Legislator Asks Court to Dismiss Cheerleader's 'Take a Knee' Suit
Outgoing lawmaker Earl Ehrhart contends that the constitutional rights of student athletes at public colleges and universities are more limited than their fellow students because they are representatives of government-funded institutions and, by extension, of the government that funds them.
October 19, 2018 at 03:44 PM
4 minute read
A Georgia legislator accused of conspiring with a local sheriff to bar college cheerleaders from kneeling during the national anthem has asked a federal judge to dismiss the claim, contending that student athletes' constitutional rights are more limited than those afforded to the student body at large.
State Rep. Earl Ehrhart, a Cobb County Republican who is retiring from the Georgia General Assembly this year, contended in a motion filed Wednesday that student athletes who attend state-funded universities are excluded from the constitutional right to free speech afforded by the First Amendment because they are representatives of their colleges or universities—and by extension means the government that funds them.
While private speech is a constitutional right, government speech shares no similar protections, Ehrhart's motion to dismiss argues.
The suit, pending in federal court in Atlanta, was brought by KSU cheerleader Tommia Dean, one of five African-American cheerleaders who knelt on the field during the national anthem at a football game last year. It also names Cobb County Sheriff Neil Warren, former KSU president Sam Olens—now a Dentons partner in Atlanta—and two members of KSU's athletic department as defendants. Only Ehrhart has responded to the suit.

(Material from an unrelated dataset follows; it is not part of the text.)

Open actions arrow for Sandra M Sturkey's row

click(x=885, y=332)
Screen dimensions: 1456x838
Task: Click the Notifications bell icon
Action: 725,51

Dean, now a KSU sophomore, was not selected as a cheerleader this year. Her fellow cheerleaders who knelt with her were all seniors and have graduated. Dean's suit claims that the defendant public and university officials violated her constitutional free speech right when the kneeling cheerleaders were barred from the field until after the anthem was played, effectively silencing the group. The ban was implemented after they knelt in solidarity with former San Francisco 49ers quarterback Colin Kaepernick's similar demonstration to protest police brutality.
Dean's suit also claims that Ehrhart and Warren also violated the 1871 Ku Klux Klan Act, by conspiring to violate her constitutional rights or exert pressure on other public officials to do so. Dean is represented by Atlanta attorney Bruce Brown. The case has been assigned to Judge Timothy Batten of the U.S. District Court for the Northern District of Georgia.
Ehrhart has served as the House Republican whip, as Rules Committee chairman and chairman of the higher education appropriations subcommittee before announcing his retirement from the Legislature last spring to become CEO of a lobbying firm associated with Atlanta's Taylor English Duma. His wife, Ginny, is running for his vacated seat.
Ehrhart attorney, Jonathan Crumly of Taylor English, argued in an Oct. 17 motion to dismiss the plaintiff “was not engaged in private speech when she kneeled during the national anthem on the restricted portion of the field of a government-owned football stadium, at a government-sponsored event, as a member of a government sponsored and regulated student athletic organization.”
“Rather, [she] was engaged in government speech, which the free speech clause does not regulate in any fashion,” he said.
“Despite the many misguided beliefs surrounding the concept of free speech, the words guaranteeing a person the right freely to speak their mind are neither literal nor absolute,” Crumly wrote.
In asking to dismiss the case, Crumly contended that KSU “was within its rights to restrict the expression of student athletes representing KSU, wearing KSU uniforms, and engaging in KSU-sponsored activities during a KSU event within a restricted area of a KSU owned football stadium.”
“The field and the surrounding stadium is government land, owned and operated by, and associated with, an arm of the state,” Ehrhart's motion added. “As a result, [Dean's] on-field protest carries with it more association with the school itself than it does the particular individual carrying out the protest.”
Crumly added that constitutional rights are “subject to reasonable limitations” that are “more pronounced in the context of a student athlete at a college or university” whose rights “are less protected than those enjoyed by the general public.”
“By choosing to 'go out for the team,' [student athletes] subject themselves to a degree of regulation even higher than that imposed on students generally,” he said. “They voluntarily subject themselves to speech codes, curfews, requirements of good sportsmanship and even limitations on access to internet websites and social media services.”
Athletes may choose to exercise their right to speak, “but such speech will have consequences that may appear to conflict with the First Amendment,” he concluded.